Rewind to a blissful time not too long ago: early 2020, back when the year was new and full of promise, and “COVID-19” was nary a blip on our vocabulary.
In early 2020, I could count the number of Zoom calls for my entire career on one hand – a hand, by the way, with a lovely, professionally installed set of nails that I used 4,217 times a day to scratch my face whenever it itched. My only face mask was the kind you rinse off when it starts to crack.
Then, with the stealth of Jack Ruby, COVID-19 appeared from nowhere, turning parents into homeschoolers and every last one of us into unkempt hermits.
Luckily for them, my kids are too old to be homeschooled, but during my self-isolation thinking time, I’ve devised a solid curriculum that would guarantee the successful creation of three more great medical minds to find an effective and widely available cure for COVID-19.
Strike that. I was a liberal arts major. The medical profession would collapse under the tutelage of someone like me: handy with crafts, not chemistry. As a parent-turned-homeschooler, I would produce liberal arts majors exclusively: people who write, sing, paint and perform a little interpretive dance to express their feelings about the coronavirus.
A snapshot of my COVID University curriculum would look like this:
Mask Sewing 101 – This course would include sewing machine directions for constructing cute face masks that are effective at (and possibly only at) communicating the “idea” of protection. As the course progressed, more complex projects would include the Advanced Cute Face Mask, which would fit around the back of the wearer’s head and pull wrinkles right out of the forehead – to compensate for COVID-induced lapses in Botox accessibility.
Advanced Pinterest with Practicum – This course would require preliminary, intensive Pinterest research of paint colors to fulfill the related practicum Quarantine Room Painting. Students will be assessed for overall neatness and precision, taping skills, proper paint coverage and brush cleaning technique.
Advanced Zoomology – This required course explores the innumerable ways in which one might annoy co-Zoomers on a video conference call. Topics include: How to find the mute button; how to unmute yourself before you start your five-minute monologue; how to set the “enhance” feature to slightly blur your un-Botoxed face; how to look fully dressed; positioning your computer camera above the level of your nose hairs; and clearing that mountain of unwashed laundry from your background.
A Survey of Hoarding Victories – This survey course satisfies requirements for both History and Economics. This in-depth review of hoarders, pack rats and preppers would cast a roach-scattering light on the sheer brilliance of the hoarding mentality during times of scarcity that no one else saw coming. As we examine shortages in product availability, we would take an up-close (but socially safe) look at the genius of the pre-COVID-19 hoarder, known to stockpile toilet paper, Clorox bleach, gloves, masks and anything sold in a 12-pack at Costco.
Basic Roots and Highlights – Because you can’t quarantine dark roots, this required course would introduce the essential skills necessary to hide and blend unsightly roots when your hair professional is inconveniently unavailable.

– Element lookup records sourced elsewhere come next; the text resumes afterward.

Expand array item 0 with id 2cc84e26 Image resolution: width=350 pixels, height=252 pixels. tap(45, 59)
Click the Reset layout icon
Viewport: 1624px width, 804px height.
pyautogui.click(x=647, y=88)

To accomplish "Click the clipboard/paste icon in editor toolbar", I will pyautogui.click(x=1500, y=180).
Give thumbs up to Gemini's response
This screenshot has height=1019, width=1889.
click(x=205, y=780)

This course would be a follow-up to The Psychological Assault of Your Natural Color and the prerequisite to next semester’s Full-Scale Disasters: Color-Correcting Roots and Highlights. Related elective: Basic Dremel Skills for Gel Nails.
Advanced Online Shopping – This popular course, comprising 90 percent product research, 5 percent data entry, 3 percent transactions and 2 percent cognitive dissonance, would require additional fees to cover the costs associated with the subject matter. Prerequisite to next semester’s Many Happy Online Returns course.
Internet Appreciation – a required survey of the myriad ways in which our lives are intertwined through the Internet, this course would examine the social behaviors of other cultures that don’t rely on the Internet like oxygen.
Author’s Note: I’d like to express my deepest appreciation for those of you, from the medical community to daily essential workers, who have risked your own safety to serve the rest of us. It would not be an overstatement to call you heroes, and I thank you.